■ What you have to do ■
Search the data for the word "display" and copy each line that has it.

■ Data records ■
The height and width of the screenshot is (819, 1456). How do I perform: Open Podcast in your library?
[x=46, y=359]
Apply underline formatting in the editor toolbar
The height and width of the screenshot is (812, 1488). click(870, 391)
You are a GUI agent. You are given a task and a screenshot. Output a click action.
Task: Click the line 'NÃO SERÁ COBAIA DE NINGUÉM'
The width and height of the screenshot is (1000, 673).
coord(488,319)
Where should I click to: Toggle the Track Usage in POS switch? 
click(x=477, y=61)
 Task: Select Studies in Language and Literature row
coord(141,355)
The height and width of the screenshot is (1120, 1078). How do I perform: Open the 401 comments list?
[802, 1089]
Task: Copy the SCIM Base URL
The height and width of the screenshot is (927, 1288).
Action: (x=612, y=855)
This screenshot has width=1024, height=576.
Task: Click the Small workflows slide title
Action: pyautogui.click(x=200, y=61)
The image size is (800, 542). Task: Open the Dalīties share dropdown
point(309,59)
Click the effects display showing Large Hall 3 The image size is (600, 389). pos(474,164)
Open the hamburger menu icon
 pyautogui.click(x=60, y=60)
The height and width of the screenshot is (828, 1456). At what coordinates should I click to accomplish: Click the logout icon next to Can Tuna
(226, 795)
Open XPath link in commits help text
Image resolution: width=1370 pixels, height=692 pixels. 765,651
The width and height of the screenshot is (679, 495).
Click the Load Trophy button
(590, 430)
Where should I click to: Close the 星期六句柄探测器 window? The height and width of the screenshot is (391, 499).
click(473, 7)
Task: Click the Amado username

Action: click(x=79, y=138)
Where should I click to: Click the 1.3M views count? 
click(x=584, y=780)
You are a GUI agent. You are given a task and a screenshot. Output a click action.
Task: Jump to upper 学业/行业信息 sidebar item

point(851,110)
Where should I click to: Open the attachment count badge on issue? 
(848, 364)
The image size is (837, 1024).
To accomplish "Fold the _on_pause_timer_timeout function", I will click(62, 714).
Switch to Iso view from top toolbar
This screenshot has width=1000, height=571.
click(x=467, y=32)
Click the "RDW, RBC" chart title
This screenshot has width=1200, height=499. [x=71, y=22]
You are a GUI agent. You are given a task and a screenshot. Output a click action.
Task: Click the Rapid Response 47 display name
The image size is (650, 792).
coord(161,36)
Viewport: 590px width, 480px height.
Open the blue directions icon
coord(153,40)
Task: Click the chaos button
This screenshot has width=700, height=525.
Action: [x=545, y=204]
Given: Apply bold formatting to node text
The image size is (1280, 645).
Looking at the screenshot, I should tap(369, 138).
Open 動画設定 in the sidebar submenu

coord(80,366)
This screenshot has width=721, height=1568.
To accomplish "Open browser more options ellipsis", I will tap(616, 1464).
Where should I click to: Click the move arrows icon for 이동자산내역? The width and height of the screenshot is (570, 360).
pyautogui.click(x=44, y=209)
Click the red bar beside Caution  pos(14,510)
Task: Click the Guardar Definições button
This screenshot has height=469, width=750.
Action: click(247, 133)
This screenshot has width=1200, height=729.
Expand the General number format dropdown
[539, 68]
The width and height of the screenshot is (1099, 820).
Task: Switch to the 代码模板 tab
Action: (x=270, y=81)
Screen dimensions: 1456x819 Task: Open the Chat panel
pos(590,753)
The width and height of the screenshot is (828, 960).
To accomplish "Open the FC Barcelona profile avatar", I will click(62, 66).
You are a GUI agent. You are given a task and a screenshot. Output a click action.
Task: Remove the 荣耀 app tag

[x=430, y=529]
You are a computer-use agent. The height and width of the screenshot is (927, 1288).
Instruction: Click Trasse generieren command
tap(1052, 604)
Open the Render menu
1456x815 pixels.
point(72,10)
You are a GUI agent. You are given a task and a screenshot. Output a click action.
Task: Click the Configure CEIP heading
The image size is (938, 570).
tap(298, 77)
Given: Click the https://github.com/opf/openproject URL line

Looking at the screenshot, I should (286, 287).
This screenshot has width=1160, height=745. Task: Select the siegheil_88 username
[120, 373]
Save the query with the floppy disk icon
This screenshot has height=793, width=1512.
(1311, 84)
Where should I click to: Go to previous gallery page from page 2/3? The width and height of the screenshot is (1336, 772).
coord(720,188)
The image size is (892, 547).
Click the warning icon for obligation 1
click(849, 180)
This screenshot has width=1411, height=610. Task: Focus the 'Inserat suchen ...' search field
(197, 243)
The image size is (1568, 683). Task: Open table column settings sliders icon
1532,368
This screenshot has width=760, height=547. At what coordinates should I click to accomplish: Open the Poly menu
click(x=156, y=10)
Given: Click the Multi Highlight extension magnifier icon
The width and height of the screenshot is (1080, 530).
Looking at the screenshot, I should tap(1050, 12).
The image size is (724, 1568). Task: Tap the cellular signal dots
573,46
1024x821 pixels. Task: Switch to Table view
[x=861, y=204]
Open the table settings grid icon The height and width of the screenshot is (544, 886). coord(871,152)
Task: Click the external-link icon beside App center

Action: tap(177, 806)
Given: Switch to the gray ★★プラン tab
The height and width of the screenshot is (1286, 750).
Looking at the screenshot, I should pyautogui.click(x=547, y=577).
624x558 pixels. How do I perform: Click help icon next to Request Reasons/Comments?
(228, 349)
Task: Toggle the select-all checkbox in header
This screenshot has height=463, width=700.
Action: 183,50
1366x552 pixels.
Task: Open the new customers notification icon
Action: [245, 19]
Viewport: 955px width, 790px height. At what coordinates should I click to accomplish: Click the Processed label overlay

■ Answer to the exercise ■
Click the effects display showing Large Hall 3 The image size is (600, 389). pos(474,164)
Task: Click the Rapid Response 47 display name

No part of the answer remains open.